D'autant qu'il semblerait qu'Anthems to the Edge of the Earth ne soit pas une sélection mitonnée par le groupe lui-même, mais plutôt un regroupement de leurs titres les plus écoutés en ligne... Pour ça, d'habitude, on laisse faire Deezer / Spotify / Youtube / TaMèreEnStream ! C'est plus ou moins l'une des fonctionnalités de base de ces fast foods de la consommation musicale, non ? Quoiqu'il en soit, oui, j'avoue mon Père : j'ai cédé à la tentation. Plutôt que d'aller dénicher les pépites à la dur, en parcourant dans son intégralité, machette à la main, l'immensité luxuriante d'une discographie déjà bien fournie, j'ai fondu sur cette sélection prédigérée pour me gaver du plus-meilleur-du-haut-du-panier des créations de ces fantastiques troubadours des temps modernes.

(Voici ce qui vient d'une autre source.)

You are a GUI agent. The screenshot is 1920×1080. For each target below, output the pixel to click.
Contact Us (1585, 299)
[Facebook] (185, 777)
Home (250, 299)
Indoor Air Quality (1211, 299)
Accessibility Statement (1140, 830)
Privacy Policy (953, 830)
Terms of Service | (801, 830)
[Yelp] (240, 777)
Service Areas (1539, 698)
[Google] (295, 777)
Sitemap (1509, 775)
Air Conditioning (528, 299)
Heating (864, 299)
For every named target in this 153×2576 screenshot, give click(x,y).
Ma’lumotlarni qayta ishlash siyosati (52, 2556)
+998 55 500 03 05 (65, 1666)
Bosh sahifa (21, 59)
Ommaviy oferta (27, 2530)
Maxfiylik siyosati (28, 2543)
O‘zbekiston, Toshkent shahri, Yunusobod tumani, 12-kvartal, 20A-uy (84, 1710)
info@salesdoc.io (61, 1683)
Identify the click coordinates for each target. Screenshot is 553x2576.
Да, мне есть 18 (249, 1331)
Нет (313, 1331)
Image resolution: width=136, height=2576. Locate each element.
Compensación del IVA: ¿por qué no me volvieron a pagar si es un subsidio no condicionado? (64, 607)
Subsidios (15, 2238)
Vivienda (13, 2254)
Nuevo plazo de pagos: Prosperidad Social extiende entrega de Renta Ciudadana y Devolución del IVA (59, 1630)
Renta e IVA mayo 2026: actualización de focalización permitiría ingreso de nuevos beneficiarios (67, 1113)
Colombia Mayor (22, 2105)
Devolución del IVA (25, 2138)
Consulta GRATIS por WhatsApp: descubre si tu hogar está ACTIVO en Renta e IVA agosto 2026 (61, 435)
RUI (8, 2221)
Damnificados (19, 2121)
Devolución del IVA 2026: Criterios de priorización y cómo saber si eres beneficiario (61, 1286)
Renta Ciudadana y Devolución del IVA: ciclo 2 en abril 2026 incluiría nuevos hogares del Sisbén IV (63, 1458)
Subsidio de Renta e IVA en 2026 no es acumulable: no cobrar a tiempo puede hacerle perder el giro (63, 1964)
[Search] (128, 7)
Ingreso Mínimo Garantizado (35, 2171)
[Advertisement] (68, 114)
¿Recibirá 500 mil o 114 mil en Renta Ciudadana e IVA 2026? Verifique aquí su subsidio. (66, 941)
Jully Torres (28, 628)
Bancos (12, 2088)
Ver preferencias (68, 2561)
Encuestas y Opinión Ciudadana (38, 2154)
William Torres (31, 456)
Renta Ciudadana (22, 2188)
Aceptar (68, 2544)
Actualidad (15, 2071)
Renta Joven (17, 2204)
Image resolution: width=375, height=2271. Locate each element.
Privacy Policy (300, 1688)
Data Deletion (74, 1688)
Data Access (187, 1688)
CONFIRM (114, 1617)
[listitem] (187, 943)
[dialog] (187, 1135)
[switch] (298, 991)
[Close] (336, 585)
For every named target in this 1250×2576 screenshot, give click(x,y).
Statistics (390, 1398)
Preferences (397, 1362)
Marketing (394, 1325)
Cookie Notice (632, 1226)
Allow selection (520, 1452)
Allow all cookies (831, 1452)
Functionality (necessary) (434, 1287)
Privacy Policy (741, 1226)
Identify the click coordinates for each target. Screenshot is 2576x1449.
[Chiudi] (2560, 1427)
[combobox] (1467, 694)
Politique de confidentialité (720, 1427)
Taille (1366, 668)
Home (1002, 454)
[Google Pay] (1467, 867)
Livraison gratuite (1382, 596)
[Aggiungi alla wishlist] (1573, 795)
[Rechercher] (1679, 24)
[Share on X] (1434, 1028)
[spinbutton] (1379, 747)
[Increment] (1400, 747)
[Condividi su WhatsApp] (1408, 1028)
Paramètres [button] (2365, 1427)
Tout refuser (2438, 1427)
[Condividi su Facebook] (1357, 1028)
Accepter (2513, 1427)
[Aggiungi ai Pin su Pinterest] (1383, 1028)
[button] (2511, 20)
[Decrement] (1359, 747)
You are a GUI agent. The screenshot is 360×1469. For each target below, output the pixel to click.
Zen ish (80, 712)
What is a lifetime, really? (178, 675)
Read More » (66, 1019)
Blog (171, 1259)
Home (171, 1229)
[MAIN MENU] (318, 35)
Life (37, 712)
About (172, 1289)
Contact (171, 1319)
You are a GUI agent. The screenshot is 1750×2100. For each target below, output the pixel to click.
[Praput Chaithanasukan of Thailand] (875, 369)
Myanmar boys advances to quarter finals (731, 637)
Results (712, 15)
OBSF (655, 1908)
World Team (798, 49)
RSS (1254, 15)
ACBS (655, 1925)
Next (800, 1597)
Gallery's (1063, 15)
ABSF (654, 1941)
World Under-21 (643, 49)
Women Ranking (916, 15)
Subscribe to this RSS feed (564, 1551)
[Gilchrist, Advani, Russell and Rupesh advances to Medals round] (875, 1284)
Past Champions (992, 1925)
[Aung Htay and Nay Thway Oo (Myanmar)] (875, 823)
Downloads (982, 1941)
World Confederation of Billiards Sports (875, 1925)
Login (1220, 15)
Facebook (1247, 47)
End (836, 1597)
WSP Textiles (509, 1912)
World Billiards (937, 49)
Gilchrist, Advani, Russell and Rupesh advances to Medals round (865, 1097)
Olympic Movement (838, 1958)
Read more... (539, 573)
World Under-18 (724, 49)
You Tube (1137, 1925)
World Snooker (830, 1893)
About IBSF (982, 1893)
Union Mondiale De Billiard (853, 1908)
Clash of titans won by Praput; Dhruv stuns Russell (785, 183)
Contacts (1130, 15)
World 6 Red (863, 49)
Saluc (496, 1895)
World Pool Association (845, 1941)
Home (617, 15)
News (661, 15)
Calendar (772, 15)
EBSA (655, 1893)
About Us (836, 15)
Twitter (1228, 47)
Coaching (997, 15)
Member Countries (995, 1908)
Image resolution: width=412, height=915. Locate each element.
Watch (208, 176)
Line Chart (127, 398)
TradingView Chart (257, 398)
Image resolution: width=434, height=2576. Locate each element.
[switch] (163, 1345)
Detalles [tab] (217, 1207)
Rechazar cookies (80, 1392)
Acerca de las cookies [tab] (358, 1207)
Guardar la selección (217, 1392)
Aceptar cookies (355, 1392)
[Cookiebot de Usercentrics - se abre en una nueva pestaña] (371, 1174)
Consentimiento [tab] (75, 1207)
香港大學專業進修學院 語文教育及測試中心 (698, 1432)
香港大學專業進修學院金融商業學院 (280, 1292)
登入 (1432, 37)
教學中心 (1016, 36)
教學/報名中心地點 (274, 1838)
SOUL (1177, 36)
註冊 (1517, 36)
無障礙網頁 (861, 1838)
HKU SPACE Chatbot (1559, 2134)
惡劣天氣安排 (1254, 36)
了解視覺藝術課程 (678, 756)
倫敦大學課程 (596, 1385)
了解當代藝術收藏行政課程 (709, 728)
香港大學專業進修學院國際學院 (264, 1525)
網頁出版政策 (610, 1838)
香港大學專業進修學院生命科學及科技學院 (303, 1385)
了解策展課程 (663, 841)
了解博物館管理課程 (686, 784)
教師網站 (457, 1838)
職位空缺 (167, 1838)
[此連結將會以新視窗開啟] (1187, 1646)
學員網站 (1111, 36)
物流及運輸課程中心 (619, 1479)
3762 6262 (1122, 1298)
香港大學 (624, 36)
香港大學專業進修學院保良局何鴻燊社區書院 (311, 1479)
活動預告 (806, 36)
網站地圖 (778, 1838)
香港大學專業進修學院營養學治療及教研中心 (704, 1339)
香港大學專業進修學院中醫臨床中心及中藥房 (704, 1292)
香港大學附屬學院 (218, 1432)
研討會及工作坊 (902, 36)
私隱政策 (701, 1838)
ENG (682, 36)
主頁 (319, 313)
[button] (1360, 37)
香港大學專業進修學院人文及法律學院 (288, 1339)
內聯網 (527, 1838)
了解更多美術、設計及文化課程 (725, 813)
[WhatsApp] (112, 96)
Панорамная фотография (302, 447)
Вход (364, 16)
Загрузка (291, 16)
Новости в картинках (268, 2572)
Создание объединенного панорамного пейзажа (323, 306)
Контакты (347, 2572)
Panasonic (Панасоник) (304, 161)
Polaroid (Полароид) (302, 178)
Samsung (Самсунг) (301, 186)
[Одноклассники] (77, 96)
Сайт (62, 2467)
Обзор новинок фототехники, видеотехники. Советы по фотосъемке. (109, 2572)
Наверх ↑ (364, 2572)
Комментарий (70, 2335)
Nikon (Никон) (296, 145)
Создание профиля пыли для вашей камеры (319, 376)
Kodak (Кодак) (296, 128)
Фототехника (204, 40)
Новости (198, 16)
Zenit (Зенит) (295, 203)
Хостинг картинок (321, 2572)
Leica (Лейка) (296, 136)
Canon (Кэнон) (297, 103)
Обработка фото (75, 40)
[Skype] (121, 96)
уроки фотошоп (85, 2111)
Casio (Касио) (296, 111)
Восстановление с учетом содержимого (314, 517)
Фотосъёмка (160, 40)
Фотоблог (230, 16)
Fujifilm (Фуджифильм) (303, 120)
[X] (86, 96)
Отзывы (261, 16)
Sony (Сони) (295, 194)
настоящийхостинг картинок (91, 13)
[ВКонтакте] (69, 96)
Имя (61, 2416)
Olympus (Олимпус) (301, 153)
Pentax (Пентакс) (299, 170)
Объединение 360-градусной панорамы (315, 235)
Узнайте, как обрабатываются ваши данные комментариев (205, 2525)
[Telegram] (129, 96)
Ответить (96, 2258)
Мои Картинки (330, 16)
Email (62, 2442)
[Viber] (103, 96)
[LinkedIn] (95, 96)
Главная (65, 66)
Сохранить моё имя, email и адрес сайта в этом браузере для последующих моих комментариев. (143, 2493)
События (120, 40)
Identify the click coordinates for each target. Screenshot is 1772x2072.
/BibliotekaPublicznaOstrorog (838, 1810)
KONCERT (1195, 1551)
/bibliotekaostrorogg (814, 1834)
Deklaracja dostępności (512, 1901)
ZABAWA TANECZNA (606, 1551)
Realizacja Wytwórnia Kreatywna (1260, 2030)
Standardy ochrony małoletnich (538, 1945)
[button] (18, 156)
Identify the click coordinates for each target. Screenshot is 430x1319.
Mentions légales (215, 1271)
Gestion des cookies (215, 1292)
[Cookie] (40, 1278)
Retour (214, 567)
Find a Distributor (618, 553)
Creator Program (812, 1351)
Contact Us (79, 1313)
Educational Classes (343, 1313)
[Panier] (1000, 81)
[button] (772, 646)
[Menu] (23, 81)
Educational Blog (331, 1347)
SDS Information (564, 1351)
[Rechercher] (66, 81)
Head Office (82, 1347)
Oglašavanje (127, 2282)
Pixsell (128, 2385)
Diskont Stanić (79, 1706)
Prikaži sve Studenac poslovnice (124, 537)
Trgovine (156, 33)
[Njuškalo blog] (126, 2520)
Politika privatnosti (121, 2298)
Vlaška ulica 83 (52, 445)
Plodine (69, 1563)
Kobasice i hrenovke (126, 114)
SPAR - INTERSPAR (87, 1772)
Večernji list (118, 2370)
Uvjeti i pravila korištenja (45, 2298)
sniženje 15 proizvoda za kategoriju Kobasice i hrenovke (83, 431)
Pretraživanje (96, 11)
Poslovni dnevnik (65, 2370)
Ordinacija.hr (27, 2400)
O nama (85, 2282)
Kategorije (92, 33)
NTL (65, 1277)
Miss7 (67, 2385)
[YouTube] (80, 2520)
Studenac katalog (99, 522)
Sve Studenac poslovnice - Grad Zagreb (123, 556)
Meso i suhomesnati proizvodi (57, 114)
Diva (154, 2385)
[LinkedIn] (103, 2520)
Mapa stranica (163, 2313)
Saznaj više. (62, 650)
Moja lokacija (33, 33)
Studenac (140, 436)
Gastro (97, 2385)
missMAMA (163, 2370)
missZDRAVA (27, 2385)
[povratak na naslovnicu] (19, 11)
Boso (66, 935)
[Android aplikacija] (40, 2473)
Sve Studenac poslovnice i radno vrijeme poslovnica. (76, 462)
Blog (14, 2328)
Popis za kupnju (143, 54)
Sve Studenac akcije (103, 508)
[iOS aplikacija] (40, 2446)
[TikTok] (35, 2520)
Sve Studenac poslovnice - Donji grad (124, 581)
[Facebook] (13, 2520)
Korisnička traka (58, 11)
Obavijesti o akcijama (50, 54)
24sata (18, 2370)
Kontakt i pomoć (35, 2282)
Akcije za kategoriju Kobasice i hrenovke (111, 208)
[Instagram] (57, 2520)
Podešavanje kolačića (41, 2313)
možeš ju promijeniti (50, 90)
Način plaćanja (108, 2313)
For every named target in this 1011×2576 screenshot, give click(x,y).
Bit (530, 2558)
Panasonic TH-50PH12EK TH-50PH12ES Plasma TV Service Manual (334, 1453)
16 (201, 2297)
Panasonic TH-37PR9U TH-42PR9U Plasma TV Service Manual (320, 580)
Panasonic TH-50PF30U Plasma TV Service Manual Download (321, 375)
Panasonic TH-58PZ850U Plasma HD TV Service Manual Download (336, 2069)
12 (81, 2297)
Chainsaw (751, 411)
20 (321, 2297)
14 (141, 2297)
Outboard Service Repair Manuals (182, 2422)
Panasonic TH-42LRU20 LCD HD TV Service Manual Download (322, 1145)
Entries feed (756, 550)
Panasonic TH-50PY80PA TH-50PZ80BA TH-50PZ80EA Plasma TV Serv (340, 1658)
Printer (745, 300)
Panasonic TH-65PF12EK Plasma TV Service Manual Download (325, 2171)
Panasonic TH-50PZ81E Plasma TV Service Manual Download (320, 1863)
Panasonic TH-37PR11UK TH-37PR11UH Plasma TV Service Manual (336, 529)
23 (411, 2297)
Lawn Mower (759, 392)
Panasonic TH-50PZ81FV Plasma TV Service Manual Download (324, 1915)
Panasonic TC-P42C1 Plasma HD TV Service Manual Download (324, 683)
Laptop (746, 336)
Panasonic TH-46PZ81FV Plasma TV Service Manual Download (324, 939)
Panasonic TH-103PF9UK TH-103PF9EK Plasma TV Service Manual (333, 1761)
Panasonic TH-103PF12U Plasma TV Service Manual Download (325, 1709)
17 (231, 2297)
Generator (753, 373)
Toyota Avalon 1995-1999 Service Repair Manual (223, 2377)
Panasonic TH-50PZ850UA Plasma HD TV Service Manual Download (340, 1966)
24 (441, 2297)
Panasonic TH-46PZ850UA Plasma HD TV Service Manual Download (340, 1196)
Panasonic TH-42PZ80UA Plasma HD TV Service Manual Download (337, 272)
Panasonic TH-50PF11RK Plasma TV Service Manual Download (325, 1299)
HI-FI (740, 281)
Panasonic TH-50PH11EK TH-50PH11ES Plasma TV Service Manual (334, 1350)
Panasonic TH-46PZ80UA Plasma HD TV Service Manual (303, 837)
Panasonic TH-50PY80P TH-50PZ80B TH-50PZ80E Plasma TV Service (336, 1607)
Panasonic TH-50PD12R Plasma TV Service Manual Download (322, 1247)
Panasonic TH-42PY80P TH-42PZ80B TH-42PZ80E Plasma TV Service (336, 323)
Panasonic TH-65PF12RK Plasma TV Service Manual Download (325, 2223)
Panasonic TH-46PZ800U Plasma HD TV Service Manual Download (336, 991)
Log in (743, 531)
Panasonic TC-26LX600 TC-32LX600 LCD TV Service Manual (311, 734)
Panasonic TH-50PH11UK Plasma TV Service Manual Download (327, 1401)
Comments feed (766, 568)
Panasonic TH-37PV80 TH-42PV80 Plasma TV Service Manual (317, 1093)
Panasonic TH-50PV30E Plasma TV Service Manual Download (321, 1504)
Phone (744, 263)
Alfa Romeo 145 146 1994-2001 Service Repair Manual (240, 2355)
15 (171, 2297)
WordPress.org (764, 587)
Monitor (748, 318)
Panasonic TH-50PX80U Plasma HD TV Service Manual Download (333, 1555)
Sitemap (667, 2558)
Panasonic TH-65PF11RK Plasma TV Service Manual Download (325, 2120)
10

Mais rappelons au lecteur tombé ici par hasard de quoi il est question. Dirt Poor Robins, c'est un couple de musiciens – si j'ai bien compris, car il est terriblement difficile de trouver des infos sur le line up des loustics – qui embarque l'auditeur dans des histoires romantico-steampunko-baroques éminemment cinématographiques (cf. Queen of the Night). Quoique, plutôt que de grand écran, on peut tout aussi bien parler de « comédie musicale » – d'ailleurs la pochette de The Raven Locks annonce « a new musical performed by ... ». Plonger dans cette musique gorgée d'émotions et pourtant éminemment rythmique, illuminée par une voix angélique et rehaussée d'orchestrations nuancées, c'est embarquer à bord de montagnes russes conçues par Georges Méliès. C'est suivre un cours d'horlogerie dispensé par Jack et [sa] Mécanique du Cœur. C'est Diablo Swing Orchestra dans des nuances sépia. C'est Major Parkinson qui aurait eu la bonne idée de confier son micro à Asphodel (Pin-Up Went Down, Chenille). C'est un émerveillement continu, un long fil de barbe-à-papa déroulé par un Tim Burton en mode Pierrot-la-lune, qui demande, afin d'être dégusté pleinement, de s'extraire un temps de sa carapace de gros métalleux buvant sa Kro à même le crâne de son ex-voisin fan d'Elton John.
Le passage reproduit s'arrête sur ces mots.